The rates of murder, robbery, and assault and other types of violent and property crimes has declined or flattened in the last decade and there has been a noted increase in accounting and corporate infractions, fraud in health care, identity theft, etc (New York Times, 2002). White collar crime among the new generation seems to be the crime of choice. Considering the need and more frequent use of technology such as computers and cell phones, this is a society that are becoming more prone to white collar crimes such as identity theft. Many people bay bills online and have bank account information or updates of their checking account and credit card information sent to their computers or cell phones. The poor economic situations in this country also play a large part in these crimes. Unemployment rates are skyrocketing and everyone is being affected. Now more than ever people are more likely to commit these crimes to continue their lifestyles or to improve their financial situations.

People commit fraud because of three factors, financial pressure, the perception of an opportunity, and rationalizing that it is acceptable (New York Times, 2002). The education level of society has greatly increased in the last couple of decades (Zarka, 2007), and because of less harsh punishment, people feel that white collar crimes are the way to go. Many people perceive white collar crime as a rational choice opposed to other crimes such as mugging a person on the street or robbing a bank. In 1939 Edwin Sutherland coined the term “white collar crime”. Sutherland describes that these crimes are committed in commercial situations for financial gain. He also described the difficulty to prosecute because perpetrators use sophisticated means to conceal their activities through a series of complex transactions (Cornell Law School, 2010).

Most people recall seeing on the news the scandal involving Enron and Martha Stewart. The fact is, more and more famous celebrities, business professionals, and even law enforcement are committing these serious crimes. Walter Forbes, chairmen of Cendant Corporation, participated in a scheme to inflate the stock of their predecessor CUC International by $500 million. At the time, this was the largest accounting fraud in US history. Forbes was convicted of conspiracy and two counts of false reporting. He was only sentenced to 12 years in prison ( Biography Channel 2010).

Alexander Yakolev and Vladimir Kuznetsov were Russian diplomats serving in the United Nations office. They both took bribes totaling in the millions to sway directions of contracts and engaged in money laundering and committed wire fraud. Kuznetsov was found guilty and only sentenced to 51 months in prison and a $73,000 fine in 2007. Of course, who can forget the famous case of Martha Stewart? In December of 2001 Stewart sold over 3,000 shares of Imclone System shares to save her $45,000 on her stocks. She was convicted of conspiracy, false statement, and perjury charges. For her crime she was only sentences to ten months imprisonment and fines of $250,000. In more recent news Bernard Madoff, a pioneer of Wall Street and also ex chairman of NASDAQ, admitted that his entire business that he has had for twenty years, was a huge Ponzi scheme.
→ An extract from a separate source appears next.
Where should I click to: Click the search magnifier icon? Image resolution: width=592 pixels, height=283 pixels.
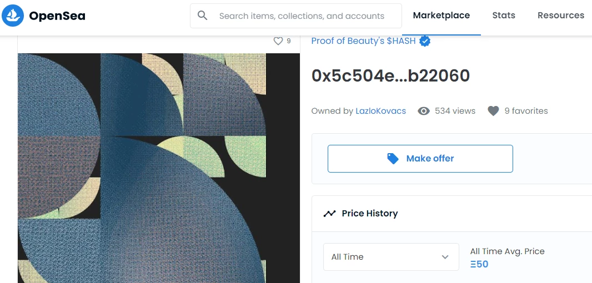coord(203,16)
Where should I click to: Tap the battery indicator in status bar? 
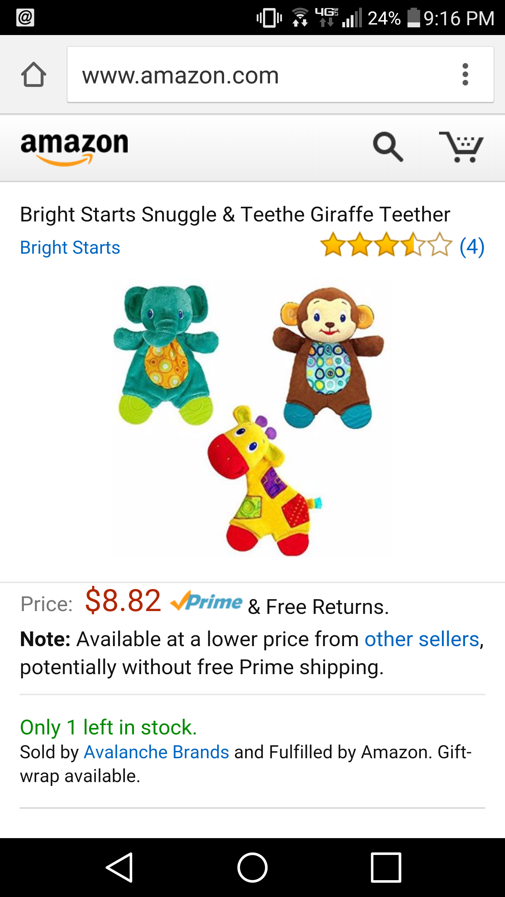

He was sentenced to 150 years in prison, one of the longest sentences for white collar crimes.

After the Madoff case, among others, psychologists sought out answers to why people are driven to commit high stakes fraud or white collar crimes. It is thought that there can be certain behaviors of scam artists or people who commit white collar crimes that fit into certain “themes”. One is narcissism, which makes one perceive themselves as “greater than thou” and also is greed and lack of remorse. Also, many of these people who commit white collar crimes show antisocial personality disorder. Throughout the years there has been an increase in white collar crimes due to people putting more emphasis on money rather than family or community values. “Money has been equated with power” (Josephson, 2008). In Washington, D.C., Douglas LaBier has been a business psychologist and psychotherapist for senior executives in corporations for decades. Like Josephson, LaBier sees the heads of these Ponzi schemes as extreme examples of a cultural problem.”It’s a continuum and more extreme at the executive end,” said LaBier, who is president of Center for Adult Development in Washington.
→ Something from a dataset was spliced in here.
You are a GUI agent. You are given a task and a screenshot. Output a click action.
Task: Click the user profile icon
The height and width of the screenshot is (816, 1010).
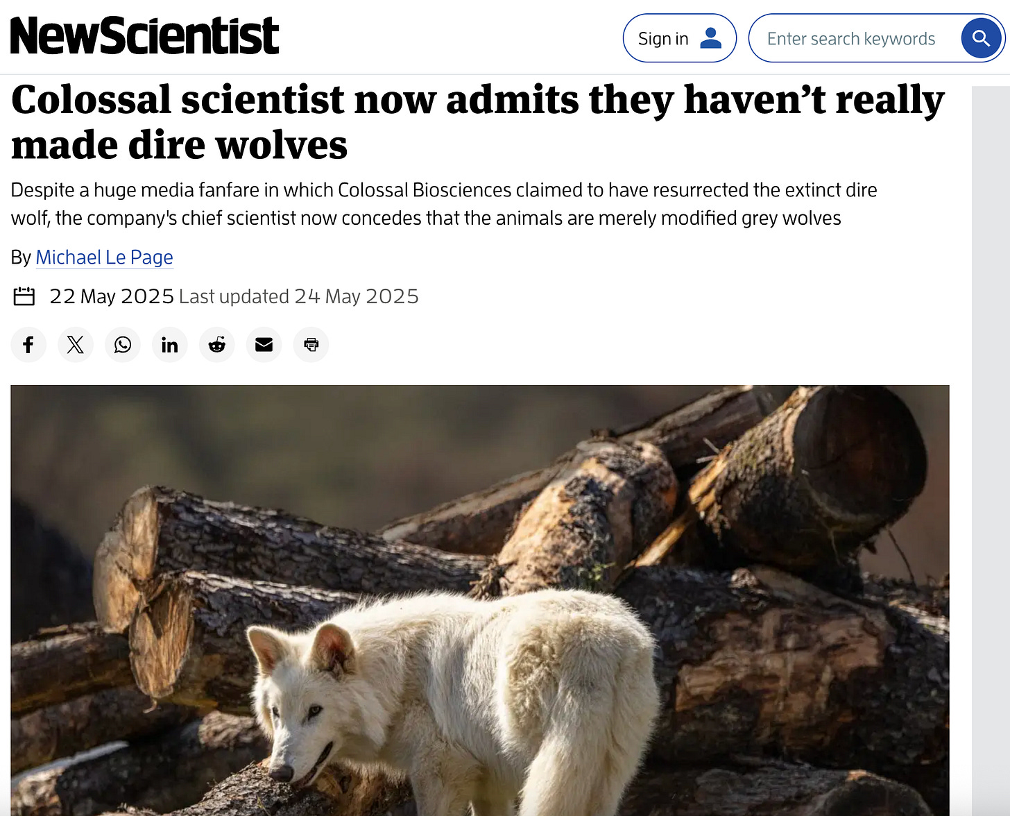pos(711,38)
“You’re in that stratosphere and everything you stand for is your career,” said LaBier. “If your identity is so wrapped up in your career, when that starts to unravel, there’s no grounding and you’re in quicksand.” LaBier said he’s seen a “careerist” culture blossom in past decades that connected a person’s value to their job. While everyone may become party to it, the more success one has, the more danger they are in to only identify with that success, and protect it with questionable actions. “It’s for any individual. He [Madoff] is not in a vacuum. He’s reflecting a larger culture,” said LaBier. “It took the form of money because that’s the arena he’s in. … but the personal collapse, the sense of who you are, gets destroyed” (Cox, 2008).

Types of white collar crimes vary and sometimes it is hard to constitute exactly what qualifies as white collar crimes. According to statistics from the National White Collar Crime Center (2010 FBI): * Approximately one in three American households are victims of these crimes, but only 41% report it * Of the crimes reported, only 21% are handled by law enforcement or consumer protection agencies * While arrests for violent crimes have declined, fraud and embezzlement arrests have risen. Some of the most common white collar crimes are: embezzlement, the taking of someone’s property by a person with whom it is entrusted. Fraud -often includes but it is not limited to health care fraud and tax fraud. Racketeering- the extortion of money by force or a pattern of criminal activity committed to further interests of a criminal syndicate. Also included are bribery, computer fraud, public corruption, and price fixing (Reiman, 1998).

White collar crime is a class based sociological concept of crime. These crimes are committed to business men, professionals, and politicians, according to sociologist Edwin Sutherland. These crimes are not as severely punished as other similar crimes committed by lower class people. Examples of white collar crimes are a majority of upper class professional people. A significant rise in white collar crime in the last twenty years is in part also due to the rise, need, and excessive use of technology such as computers and cell phones. White collar crime is a serious sociological issue society faces today and will continue to grow. Take a look at white collar crimes with the same disgust and detestation as other crimes. More severe punishment is needed for such crimes, heavier fines and more imprisonment.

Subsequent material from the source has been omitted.